Этот слоноподобный гигант в очках, с доброй улыбкой на толстой морде, сразу понравился мне не только своей неизменной готовностью в любой час дня и ночи усесться за стол, но и какой-то особенной теплотой, которая исходила от всего его облика.

Он напоминал мне толстовского Пьера и одновременно пьяницу-монаха из легенд о Робин Гуде.

Тони и Стоян были веселыми любителями выпить и большими – как сказали бы наши благовоспитанные предки – повесами. Они были неразлучны многие годы, вызывая нездоровые пересуды в наши покривившиеся времена у сторонников разнополой любви именно этой своей подозрительной неразлучностью.

На самом деле оба были страшными бабниками и без женщины не могли прожить и дня.

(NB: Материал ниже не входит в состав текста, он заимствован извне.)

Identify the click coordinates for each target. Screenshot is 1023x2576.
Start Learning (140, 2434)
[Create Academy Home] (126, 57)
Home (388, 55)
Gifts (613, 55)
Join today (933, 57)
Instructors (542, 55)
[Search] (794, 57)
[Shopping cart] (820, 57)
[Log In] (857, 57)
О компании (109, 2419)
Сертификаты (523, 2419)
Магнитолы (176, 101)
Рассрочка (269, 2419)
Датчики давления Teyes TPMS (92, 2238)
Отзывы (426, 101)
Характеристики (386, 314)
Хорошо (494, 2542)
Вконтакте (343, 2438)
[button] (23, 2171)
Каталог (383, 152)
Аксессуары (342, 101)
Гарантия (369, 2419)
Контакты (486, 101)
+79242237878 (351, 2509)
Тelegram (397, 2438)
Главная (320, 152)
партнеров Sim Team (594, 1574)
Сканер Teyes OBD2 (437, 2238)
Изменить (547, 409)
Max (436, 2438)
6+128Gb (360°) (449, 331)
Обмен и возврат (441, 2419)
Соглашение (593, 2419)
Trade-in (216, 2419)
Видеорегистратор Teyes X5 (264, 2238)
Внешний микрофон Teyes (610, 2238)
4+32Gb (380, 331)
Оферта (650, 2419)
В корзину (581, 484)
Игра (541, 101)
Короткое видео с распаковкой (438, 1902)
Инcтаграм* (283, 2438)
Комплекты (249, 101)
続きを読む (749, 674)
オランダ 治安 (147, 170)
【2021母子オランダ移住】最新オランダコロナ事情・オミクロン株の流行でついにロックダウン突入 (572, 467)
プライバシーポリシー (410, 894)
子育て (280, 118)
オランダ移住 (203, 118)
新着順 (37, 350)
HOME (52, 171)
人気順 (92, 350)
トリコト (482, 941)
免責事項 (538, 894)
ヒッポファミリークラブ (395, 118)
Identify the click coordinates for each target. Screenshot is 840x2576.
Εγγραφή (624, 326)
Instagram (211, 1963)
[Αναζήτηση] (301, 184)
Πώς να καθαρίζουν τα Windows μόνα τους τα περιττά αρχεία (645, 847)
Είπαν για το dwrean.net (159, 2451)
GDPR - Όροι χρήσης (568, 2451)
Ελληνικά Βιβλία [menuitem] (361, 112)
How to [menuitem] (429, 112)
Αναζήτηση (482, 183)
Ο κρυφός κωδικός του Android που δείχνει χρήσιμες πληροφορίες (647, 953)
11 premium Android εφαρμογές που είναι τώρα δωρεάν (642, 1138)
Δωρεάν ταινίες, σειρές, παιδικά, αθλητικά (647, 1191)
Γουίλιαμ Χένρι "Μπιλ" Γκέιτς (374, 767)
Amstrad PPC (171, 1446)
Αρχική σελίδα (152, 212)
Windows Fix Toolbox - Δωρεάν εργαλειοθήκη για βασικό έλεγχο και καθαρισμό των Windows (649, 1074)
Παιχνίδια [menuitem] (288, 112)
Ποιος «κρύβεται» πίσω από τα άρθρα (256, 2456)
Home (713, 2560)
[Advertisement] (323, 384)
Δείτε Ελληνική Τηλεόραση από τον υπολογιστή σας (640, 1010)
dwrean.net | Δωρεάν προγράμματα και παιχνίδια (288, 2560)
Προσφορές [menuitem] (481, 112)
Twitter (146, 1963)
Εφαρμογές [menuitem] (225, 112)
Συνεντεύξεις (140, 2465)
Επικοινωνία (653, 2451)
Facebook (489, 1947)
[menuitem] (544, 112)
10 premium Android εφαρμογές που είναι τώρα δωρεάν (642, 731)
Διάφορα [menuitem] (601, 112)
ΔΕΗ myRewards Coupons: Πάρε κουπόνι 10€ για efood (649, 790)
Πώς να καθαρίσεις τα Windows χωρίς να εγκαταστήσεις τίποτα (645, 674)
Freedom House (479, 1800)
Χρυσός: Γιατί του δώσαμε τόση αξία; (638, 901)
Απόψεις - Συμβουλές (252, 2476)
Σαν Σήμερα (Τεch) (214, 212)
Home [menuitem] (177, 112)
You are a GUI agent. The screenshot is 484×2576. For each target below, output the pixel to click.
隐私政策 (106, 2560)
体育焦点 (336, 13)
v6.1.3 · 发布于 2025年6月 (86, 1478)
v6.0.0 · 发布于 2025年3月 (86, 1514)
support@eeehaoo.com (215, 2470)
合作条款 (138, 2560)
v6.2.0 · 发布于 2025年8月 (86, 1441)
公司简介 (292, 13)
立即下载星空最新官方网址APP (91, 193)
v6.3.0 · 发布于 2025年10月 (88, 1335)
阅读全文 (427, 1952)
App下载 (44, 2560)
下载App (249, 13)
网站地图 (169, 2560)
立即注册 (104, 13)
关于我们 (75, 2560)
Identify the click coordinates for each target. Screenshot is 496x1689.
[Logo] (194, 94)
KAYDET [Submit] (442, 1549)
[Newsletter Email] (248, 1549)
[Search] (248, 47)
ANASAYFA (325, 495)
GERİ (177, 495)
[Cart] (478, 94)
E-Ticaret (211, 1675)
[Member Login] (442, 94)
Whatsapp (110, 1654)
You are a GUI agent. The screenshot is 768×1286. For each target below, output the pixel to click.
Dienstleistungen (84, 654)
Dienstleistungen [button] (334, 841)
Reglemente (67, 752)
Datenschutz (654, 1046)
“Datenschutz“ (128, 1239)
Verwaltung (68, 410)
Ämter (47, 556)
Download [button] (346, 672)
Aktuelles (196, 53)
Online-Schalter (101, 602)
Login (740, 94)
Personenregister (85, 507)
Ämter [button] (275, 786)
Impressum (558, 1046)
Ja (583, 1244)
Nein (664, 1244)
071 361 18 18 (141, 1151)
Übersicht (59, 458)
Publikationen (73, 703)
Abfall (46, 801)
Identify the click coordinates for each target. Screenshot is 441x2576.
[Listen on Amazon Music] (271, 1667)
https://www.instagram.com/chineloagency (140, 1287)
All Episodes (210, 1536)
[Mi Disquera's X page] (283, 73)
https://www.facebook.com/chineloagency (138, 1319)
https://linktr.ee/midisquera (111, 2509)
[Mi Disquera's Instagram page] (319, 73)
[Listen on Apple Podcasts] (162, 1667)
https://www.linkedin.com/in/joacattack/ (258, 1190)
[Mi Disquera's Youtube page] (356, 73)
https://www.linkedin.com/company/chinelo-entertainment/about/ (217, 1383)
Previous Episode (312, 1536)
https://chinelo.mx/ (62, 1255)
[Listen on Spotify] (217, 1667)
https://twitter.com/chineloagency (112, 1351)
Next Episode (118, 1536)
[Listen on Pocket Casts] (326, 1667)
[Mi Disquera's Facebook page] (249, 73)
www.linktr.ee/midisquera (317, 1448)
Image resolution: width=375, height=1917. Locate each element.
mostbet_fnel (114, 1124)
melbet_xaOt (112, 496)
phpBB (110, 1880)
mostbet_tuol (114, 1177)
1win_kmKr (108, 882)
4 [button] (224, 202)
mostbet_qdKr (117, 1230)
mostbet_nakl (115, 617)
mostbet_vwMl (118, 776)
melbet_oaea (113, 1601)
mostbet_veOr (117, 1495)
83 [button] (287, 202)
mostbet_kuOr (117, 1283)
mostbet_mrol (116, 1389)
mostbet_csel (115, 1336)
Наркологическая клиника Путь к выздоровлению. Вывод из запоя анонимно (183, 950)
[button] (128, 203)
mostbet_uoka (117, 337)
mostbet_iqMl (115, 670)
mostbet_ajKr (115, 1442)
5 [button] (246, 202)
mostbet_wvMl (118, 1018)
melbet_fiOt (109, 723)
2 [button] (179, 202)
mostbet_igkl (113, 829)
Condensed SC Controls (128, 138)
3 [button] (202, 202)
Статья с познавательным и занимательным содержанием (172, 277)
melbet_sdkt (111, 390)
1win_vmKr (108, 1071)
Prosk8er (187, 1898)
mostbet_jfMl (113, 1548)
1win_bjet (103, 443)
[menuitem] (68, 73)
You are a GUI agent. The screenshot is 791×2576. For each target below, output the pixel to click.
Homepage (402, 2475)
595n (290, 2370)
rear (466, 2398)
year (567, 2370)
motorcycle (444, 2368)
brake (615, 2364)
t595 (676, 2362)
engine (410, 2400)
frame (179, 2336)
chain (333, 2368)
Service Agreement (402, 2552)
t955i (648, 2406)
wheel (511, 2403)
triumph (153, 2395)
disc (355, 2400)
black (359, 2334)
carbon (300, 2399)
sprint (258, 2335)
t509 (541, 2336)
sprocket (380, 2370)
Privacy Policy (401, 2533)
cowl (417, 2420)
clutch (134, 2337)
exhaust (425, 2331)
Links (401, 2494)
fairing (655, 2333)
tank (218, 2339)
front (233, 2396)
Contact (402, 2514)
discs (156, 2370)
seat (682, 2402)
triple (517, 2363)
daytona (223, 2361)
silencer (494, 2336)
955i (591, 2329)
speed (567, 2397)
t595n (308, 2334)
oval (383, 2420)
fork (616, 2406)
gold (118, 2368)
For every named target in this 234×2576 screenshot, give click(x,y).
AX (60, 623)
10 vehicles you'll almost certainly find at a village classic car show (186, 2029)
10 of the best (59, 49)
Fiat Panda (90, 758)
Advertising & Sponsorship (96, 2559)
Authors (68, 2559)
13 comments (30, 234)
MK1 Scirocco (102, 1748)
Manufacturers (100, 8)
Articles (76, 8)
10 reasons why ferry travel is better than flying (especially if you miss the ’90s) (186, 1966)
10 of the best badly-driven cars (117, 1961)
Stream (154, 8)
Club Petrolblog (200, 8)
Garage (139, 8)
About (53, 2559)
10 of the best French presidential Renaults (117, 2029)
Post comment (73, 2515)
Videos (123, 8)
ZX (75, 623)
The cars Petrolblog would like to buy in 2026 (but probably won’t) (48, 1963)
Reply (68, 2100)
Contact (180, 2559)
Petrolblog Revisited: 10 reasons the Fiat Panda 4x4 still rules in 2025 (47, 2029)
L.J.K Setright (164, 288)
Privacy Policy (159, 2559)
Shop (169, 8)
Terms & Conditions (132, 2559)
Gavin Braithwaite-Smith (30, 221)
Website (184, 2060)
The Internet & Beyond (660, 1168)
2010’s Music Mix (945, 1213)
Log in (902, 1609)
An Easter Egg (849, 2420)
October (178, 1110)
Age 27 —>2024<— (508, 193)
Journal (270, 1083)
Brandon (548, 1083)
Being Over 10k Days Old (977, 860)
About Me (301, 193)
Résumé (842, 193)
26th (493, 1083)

Уже через несколько часов после близости с очередным предметом обожания они начинали испытывать адские муки. В этом они были истинными итальянцами.

Они рассказывали мне, как в Москве, в бытность свою студентами МГУ, целыми днями с остервенением занимались онанизмом.

С советскими девицами они поначалу не связывались, опасаясь КГБ. И пока в общежитии не появилась Симонетта, приехавшая на годичную стажировку из Болонского университета, друзья пребывали в своих кроватях, до одури мастурбируя, практически безвылазно.

Нельзя сказать, что Симонетта была хороша собой. Скорее можно было даже сказать, честно признались мне Тони и Стоян, что она была совсем не хороша собой.

Желтые прилизанные волосенки покрывали вытянутый кверху череп англосаксонского типа с миниатюрным лбом и массивной нижней челюстью.

На ее сером лице, украшенном уродливыми очками с мощными линзами, за которыми скрывались глаза бутылочного цвета, застыло смешанное выражение испуга, безнадежности и абсолютной покорности судьбе.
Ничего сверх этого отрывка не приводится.